| What the task asks |
Without carrying over a single picture, write out the records below exactly.
(Records shown)
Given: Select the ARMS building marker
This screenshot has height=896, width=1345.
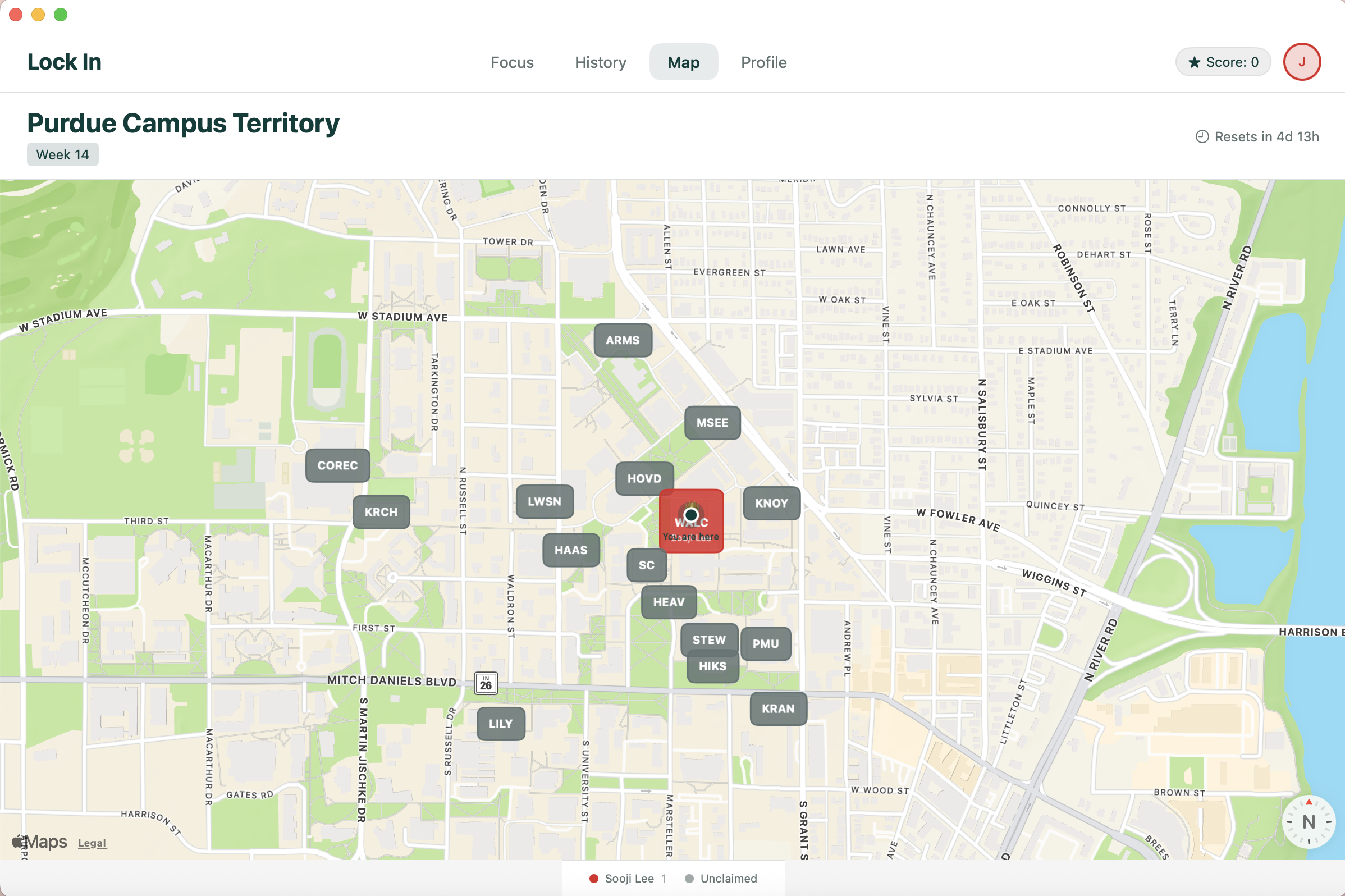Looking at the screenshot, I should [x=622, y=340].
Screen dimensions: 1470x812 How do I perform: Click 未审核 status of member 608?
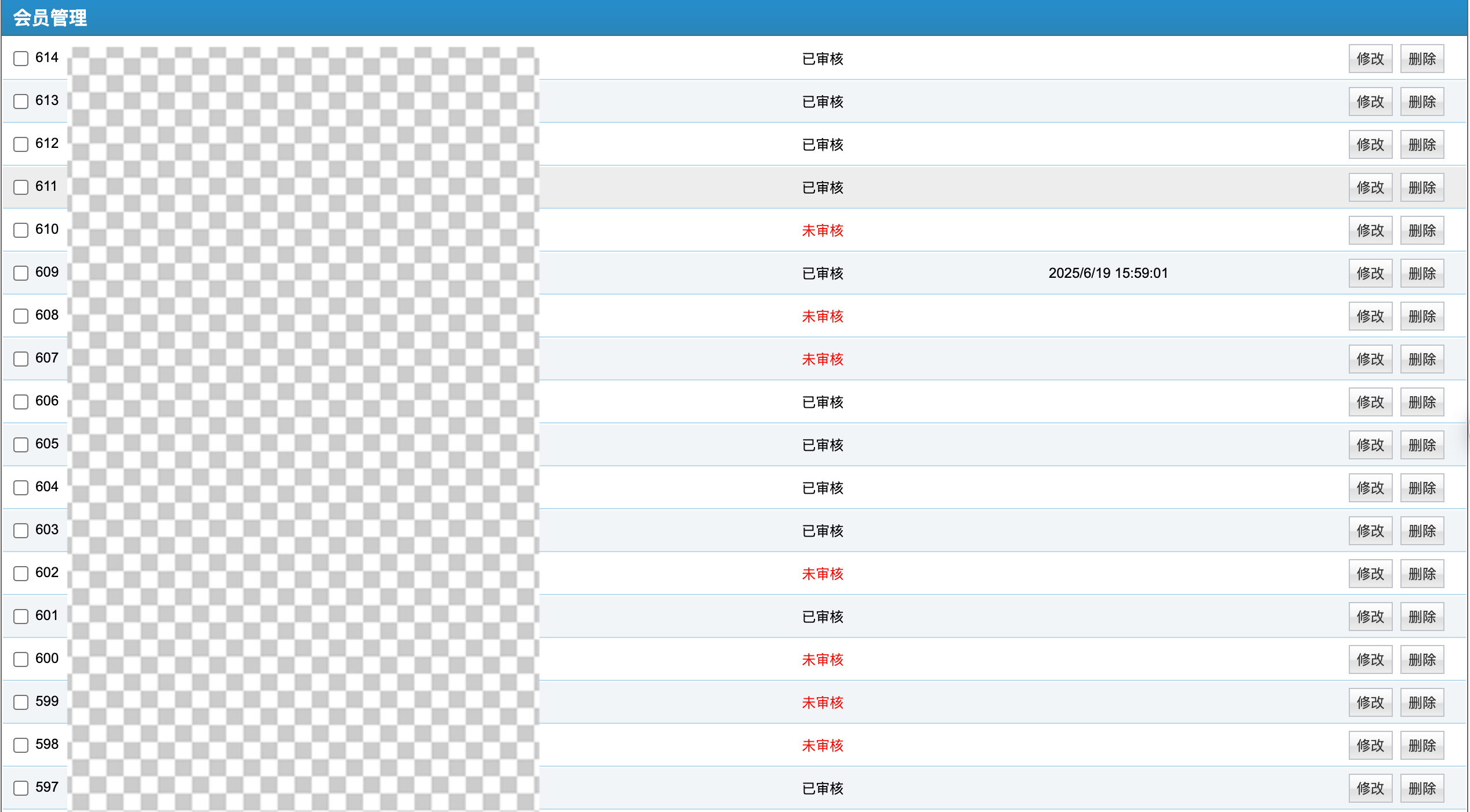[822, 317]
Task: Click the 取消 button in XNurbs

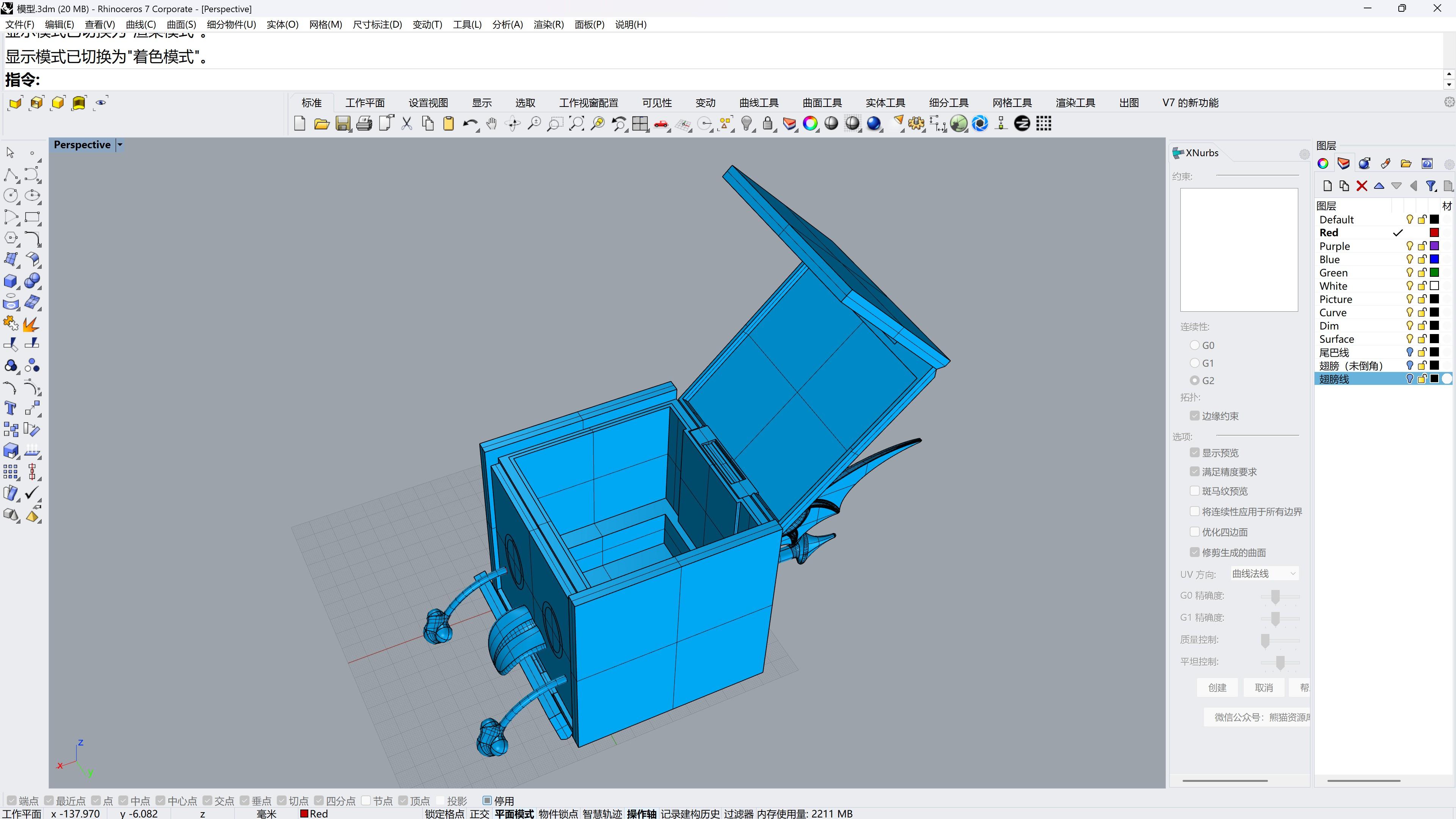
(End Records shown)
| Task answer |
Given: Select the ARMS building marker
This screenshot has height=896, width=1345.
Looking at the screenshot, I should [x=622, y=340].
Screen dimensions: 1470x812 How do I perform: Click 未审核 status of member 608?
[822, 317]
Task: Click the 取消 button in XNurbs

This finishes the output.